### [INSTRUCTIONS FOR THE TASK]
Which lines of the records contain the word "agent"? Show each of them.

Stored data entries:

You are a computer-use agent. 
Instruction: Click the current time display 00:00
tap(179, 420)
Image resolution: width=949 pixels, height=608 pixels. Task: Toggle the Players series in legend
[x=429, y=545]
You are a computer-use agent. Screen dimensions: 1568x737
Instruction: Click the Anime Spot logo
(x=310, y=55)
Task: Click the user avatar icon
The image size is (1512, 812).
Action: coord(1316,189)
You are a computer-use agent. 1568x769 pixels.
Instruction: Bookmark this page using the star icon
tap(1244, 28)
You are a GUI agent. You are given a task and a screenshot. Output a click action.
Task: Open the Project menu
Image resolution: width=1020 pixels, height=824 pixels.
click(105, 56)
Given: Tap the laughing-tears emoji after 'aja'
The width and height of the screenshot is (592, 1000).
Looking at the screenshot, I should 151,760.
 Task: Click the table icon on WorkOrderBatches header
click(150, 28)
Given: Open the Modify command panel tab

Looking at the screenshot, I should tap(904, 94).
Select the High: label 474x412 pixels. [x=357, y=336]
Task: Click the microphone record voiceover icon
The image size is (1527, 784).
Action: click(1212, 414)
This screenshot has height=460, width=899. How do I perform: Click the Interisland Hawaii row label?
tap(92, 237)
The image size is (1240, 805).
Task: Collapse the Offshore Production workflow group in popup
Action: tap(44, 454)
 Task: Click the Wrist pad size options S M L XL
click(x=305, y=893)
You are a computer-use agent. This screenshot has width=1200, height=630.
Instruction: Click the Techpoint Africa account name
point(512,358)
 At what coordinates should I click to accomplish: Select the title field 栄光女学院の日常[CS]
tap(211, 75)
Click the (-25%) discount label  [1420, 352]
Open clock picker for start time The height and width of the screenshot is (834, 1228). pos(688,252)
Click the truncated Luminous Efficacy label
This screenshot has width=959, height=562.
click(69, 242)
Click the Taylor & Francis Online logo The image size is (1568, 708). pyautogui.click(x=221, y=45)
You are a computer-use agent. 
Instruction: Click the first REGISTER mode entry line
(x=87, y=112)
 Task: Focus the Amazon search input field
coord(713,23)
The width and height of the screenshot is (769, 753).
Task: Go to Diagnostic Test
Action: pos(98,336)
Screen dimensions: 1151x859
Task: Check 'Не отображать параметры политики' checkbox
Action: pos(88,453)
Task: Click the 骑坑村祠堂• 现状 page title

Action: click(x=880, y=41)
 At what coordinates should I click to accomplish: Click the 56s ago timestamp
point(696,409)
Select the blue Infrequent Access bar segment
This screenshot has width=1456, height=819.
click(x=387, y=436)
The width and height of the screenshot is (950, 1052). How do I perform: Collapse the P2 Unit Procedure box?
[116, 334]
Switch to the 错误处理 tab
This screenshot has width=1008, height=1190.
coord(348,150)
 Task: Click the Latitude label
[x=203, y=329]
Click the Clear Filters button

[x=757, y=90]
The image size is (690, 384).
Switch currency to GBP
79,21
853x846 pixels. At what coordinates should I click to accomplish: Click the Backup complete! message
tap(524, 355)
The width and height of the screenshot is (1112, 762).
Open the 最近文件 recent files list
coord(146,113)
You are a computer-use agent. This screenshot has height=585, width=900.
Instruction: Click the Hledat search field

### [WRITTEN RESPONSE]
You are a computer-use agent. 
You are a computer-use agent. Screen dimensions: 1568x737
You are a computer-use agent. 1568x769 pixels.
You are a GUI agent. You are given a task and a screenshot. Output a click action.
You are a computer-use agent. This screenshot has width=1200, height=630.
You are a computer-use agent. 
You are a computer-use agent. This screenshot has height=585, width=900.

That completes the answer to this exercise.